Required task A.
Update the rows from the line with "You are a GUI" through the end of the rows, replacing "File Operation" with "Print Settings" and keeping everything else unchanged. Leave the pictures out of your answer.

Passage shown.
Next we do a word count and populate the zero values dictionary

In [24]:
for i, s in enumerate(train.SMS):
    for k in s:
        dic_words[k][i]+=1

In [25]:
word_df = pd.DataFrame(dic_words)
word_df.shape

(4458, 7783)

In [26]:
train_words = pd.concat([train, word_df], axis = 1)
train_words.shape

(4458, 7786)

In [27]:
train_words.columns

Index(['index', 'Label', 'SMS', '0', '00', '000', '000pes', '008704050406',
       '0089', '01223585334',
       ...
       'zindgi', 'zoe', 'zogtorius', 'zouk', 'zyada', 'é', 'ú1', 'ü', '〨ud',
       '鈥'],
      dtype='object', length=7786)

## Calculating Constants First

In [28]:
# N_ham = 
ham = train_words[train_words.Label == 'ham']
spam = train_words[train_words.Label == 'spam']
#.sum())
# N_spam = sum(train_words[train_words.Label == 'spam'].iloc[:,3:].sum())
# N_vocab = len(vocabulary)

In [34]:
p_spam = train_words.Label.value_counts(normalize = True)['spam']
p_ham = train_words.Label.value_counts(normalize = True)['ham']
print('p_spam = ', p_spam, '\n', 'p_ham = ', p_ham)

p_spam =  0.13458950201884254 
 p_ham =  0.8654104979811574


In [30]:
N_ham = sum(ham.SMS.apply(len))
N_spam = sum(spam.SMS.apply(len))
N_vocab = len(vocabulary)


In [35]:
print('N_ham = ',N_ham,'\n',
      'N_spam = ',N_spam, '\n',
      'N_vocab = ', N_vocab,'\n',
      )

N_ham =  57237 
 N_spam =  15190 
 N_vocab =  7783 



In [36]:
a = 1

## Calculating Parameters

Now that we have the constant terms calculated above, we can move on with calculating the parameters P(w_i|Spam) and P(w_i|Ham). Each parameter will thus be a conditional probability value associated with each word in the vocabulary.

First we initialize two dictionaries, where each key-value pair is a unique word (from our vocabulary) represented as a string, and the value is 0.

In [40]:
spam_words = {i:0 for i in vocabulary}
nonspam_words = {i:0 for i in vocabulary}


Next we iterate over the vocabulary, and, for each word we calculate P(wi|Spam) and P(wi|Ham)

In [41]:
for i in vocabulary:
    Ni_spam = spam[i].sum()
    Ni_ham = ham[i].sum()
    spam_words[i] = (Ni_spam + a)/(N_spam +a*N_vocab)
    nonspam_words[i] = (Ni_ham + a)/(N_ham + a*N_vocab)

Supplied data.
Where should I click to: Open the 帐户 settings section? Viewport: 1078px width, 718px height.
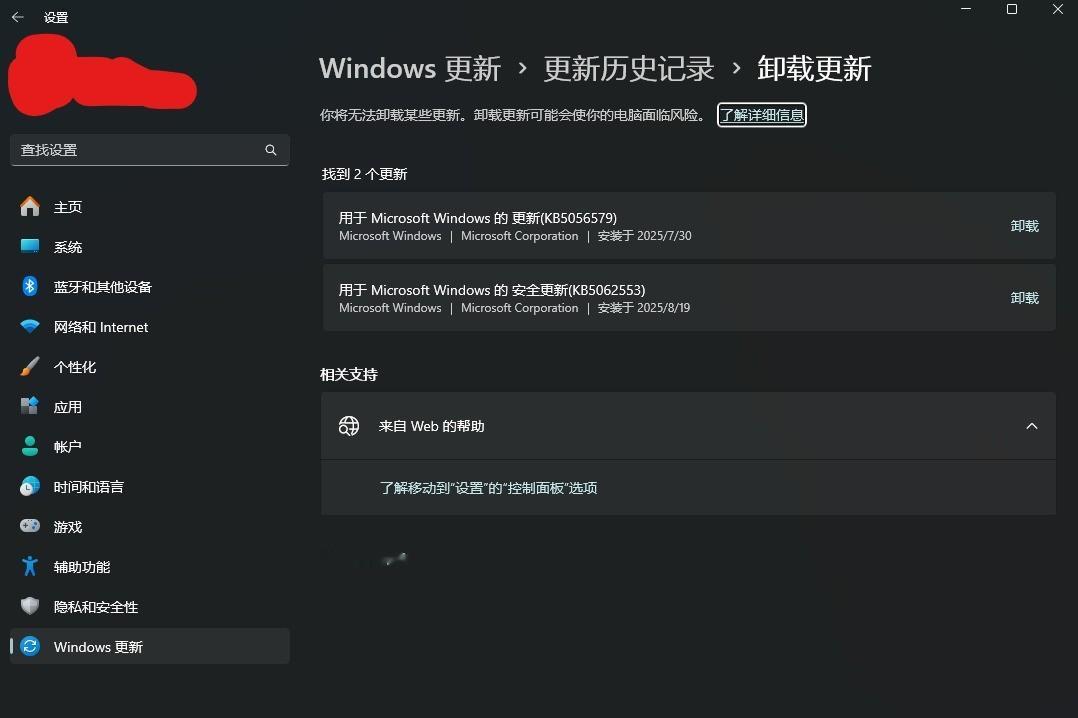point(66,447)
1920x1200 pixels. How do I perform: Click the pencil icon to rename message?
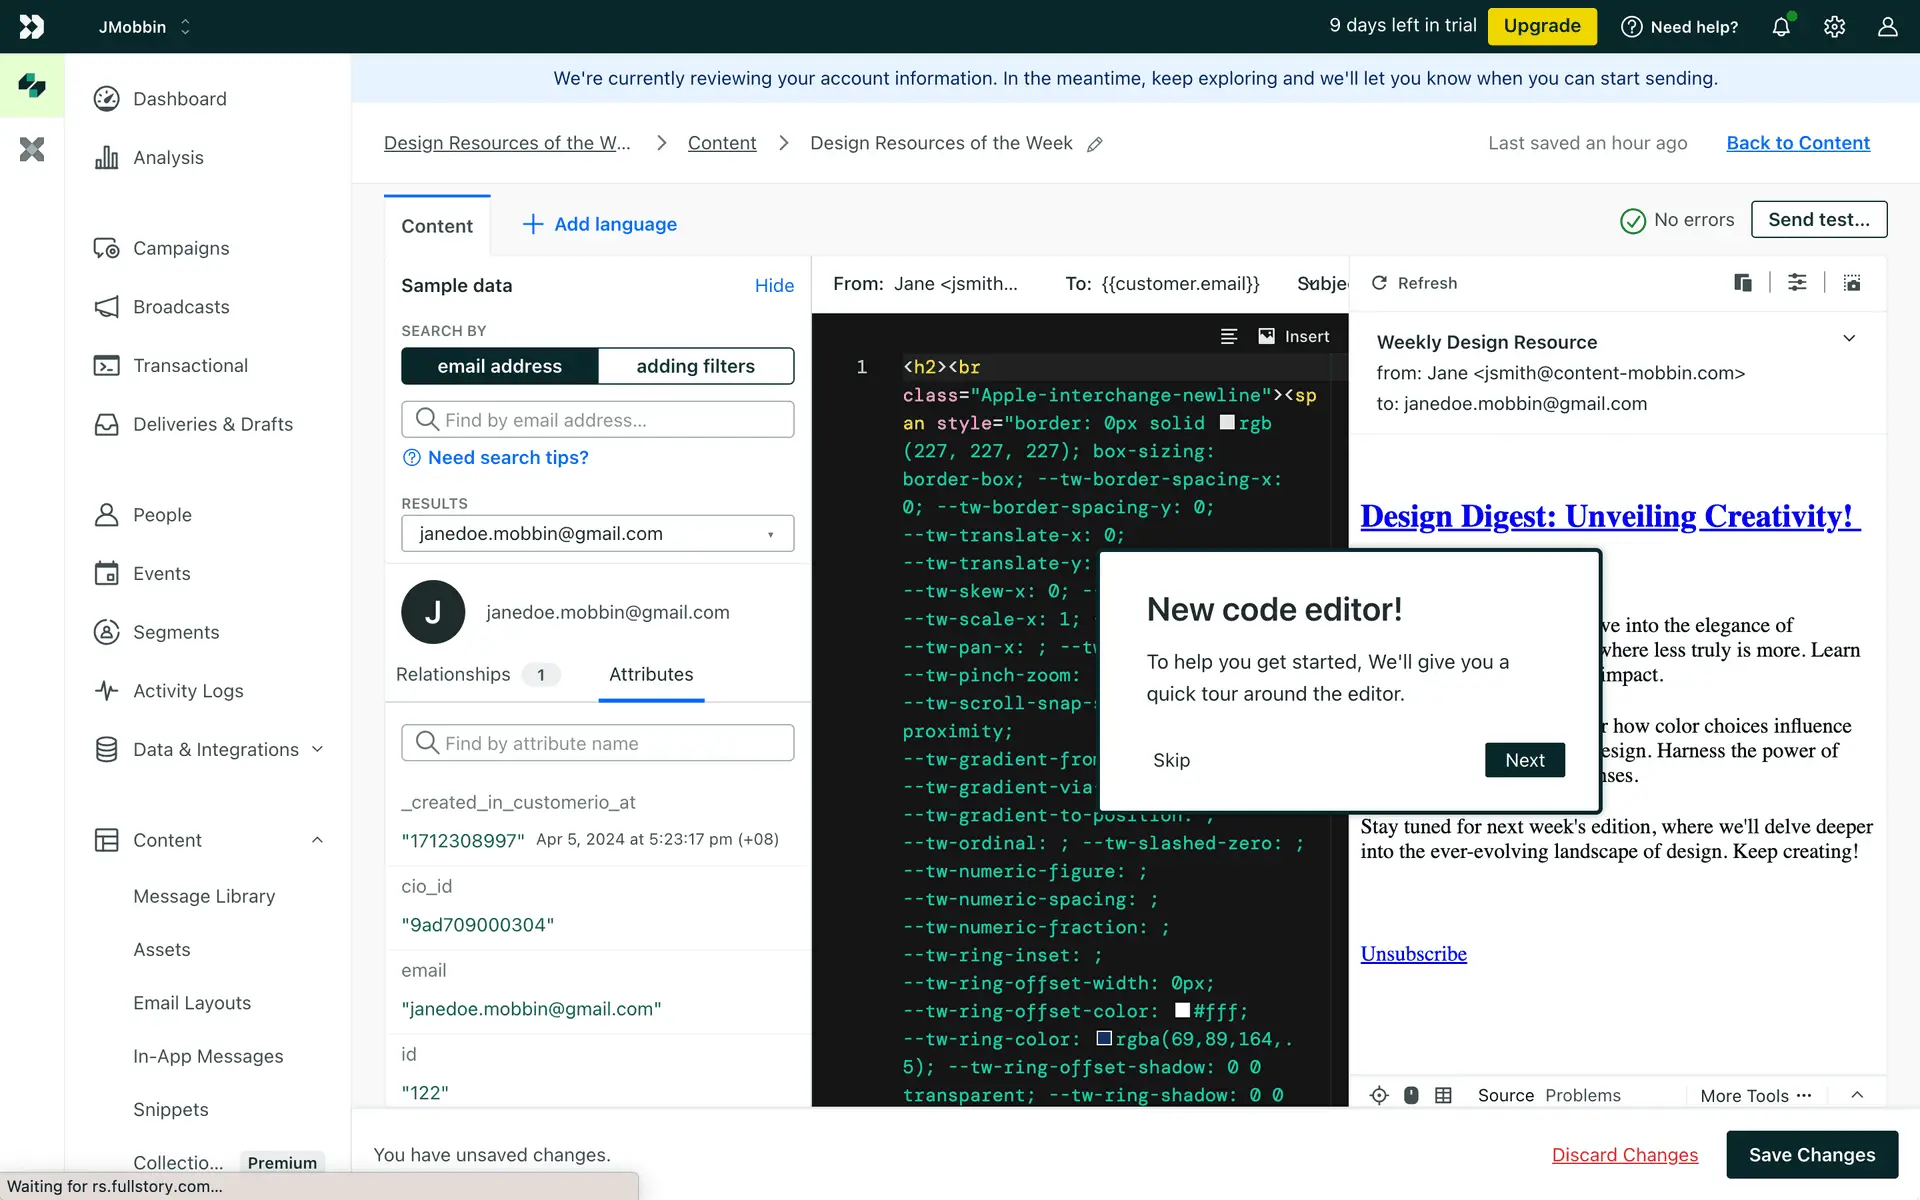point(1095,144)
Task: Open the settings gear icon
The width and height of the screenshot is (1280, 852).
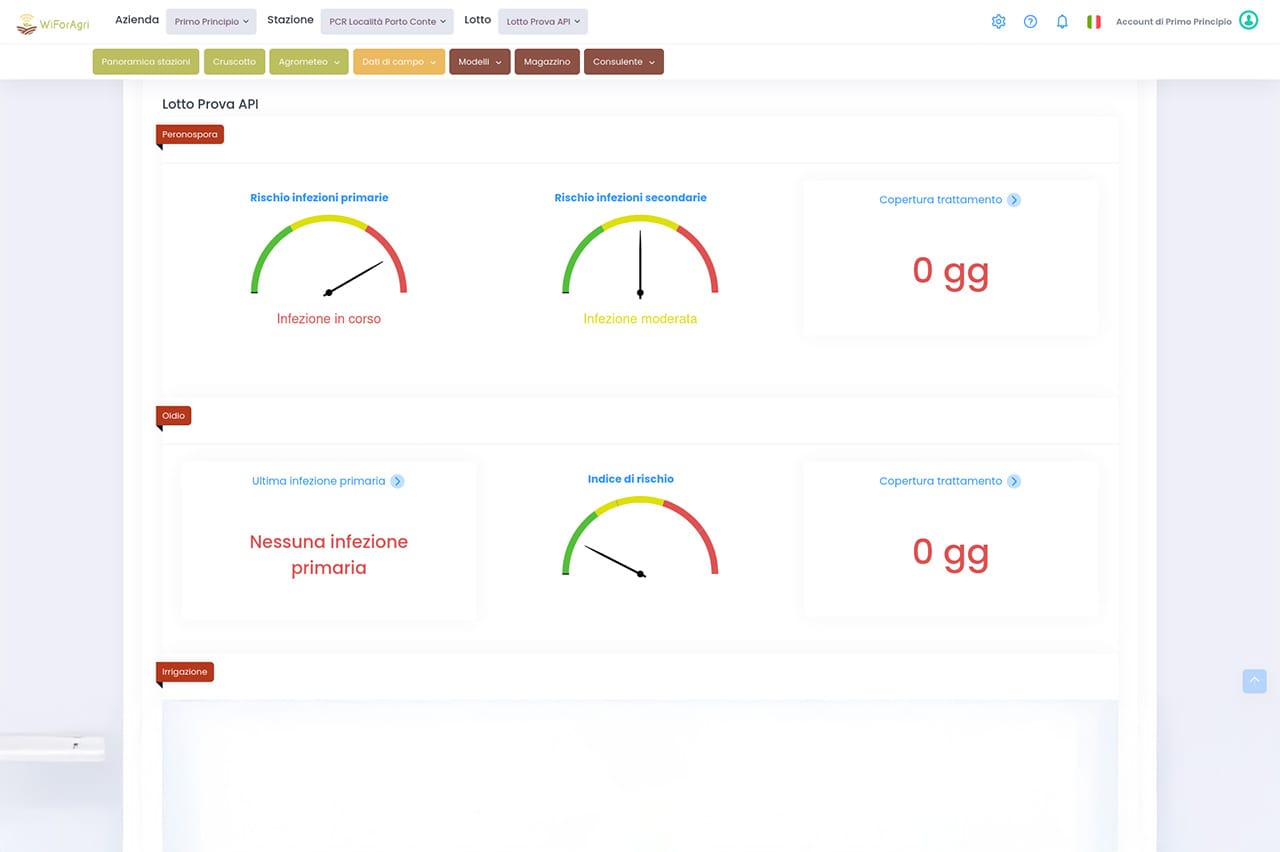Action: point(998,21)
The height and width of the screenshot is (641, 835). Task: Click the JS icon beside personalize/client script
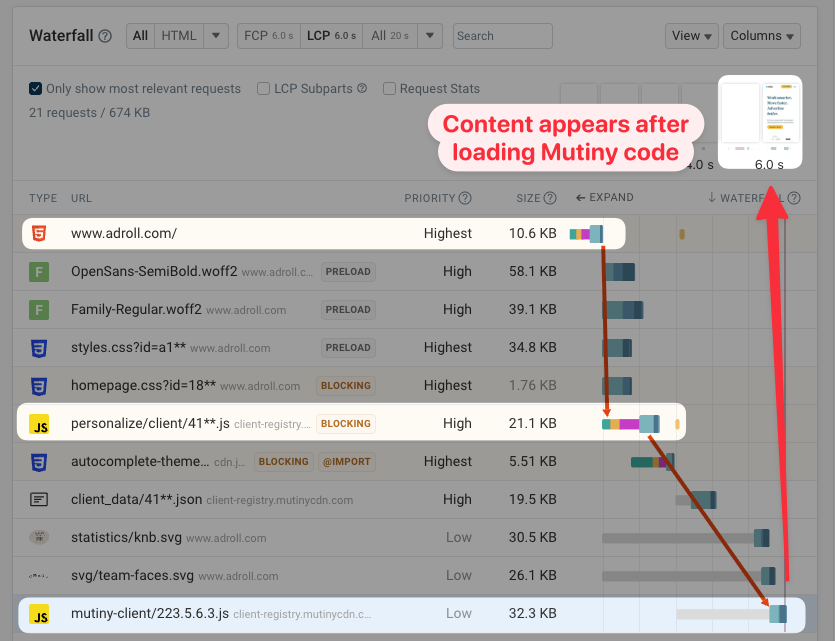(x=40, y=423)
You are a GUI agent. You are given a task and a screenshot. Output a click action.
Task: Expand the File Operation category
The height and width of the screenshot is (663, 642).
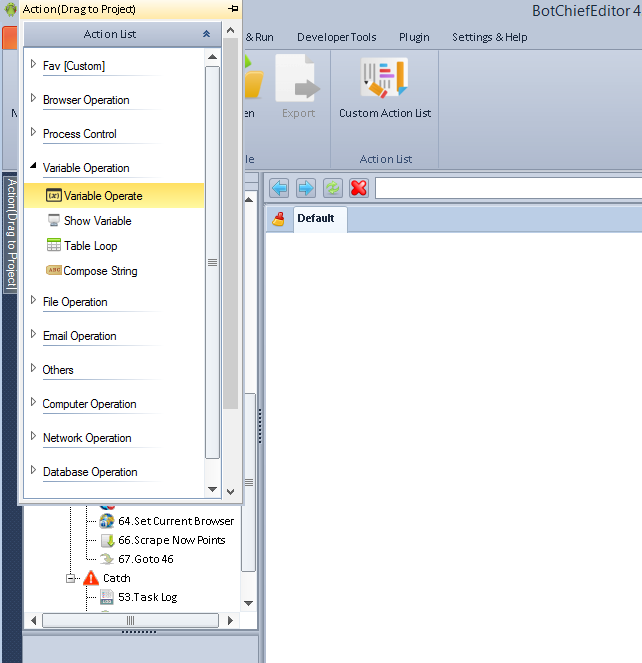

Required task B.
Write out the spam filter notebook from "First we initialize" to "Ni_spam = spam[i].sum()", copying it exactly.

Exercise output A.
You are a GUI agent. You are given a task and a screenshot. Output a click action.
Task: Expand the Print Settings category
The height and width of the screenshot is (663, 642).

Exercise output B.
First we initialize two dictionaries, where each key-value pair is a unique word (from our vocabulary) represented as a string, and the value is 0.

In [40]:
spam_words = {i:0 for i in vocabulary}
nonspam_words = {i:0 for i in vocabulary}


Next we iterate over the vocabulary, and, for each word we calculate P(wi|Spam) and P(wi|Ham)

In [41]:
for i in vocabulary:
    Ni_spam = spam[i].sum()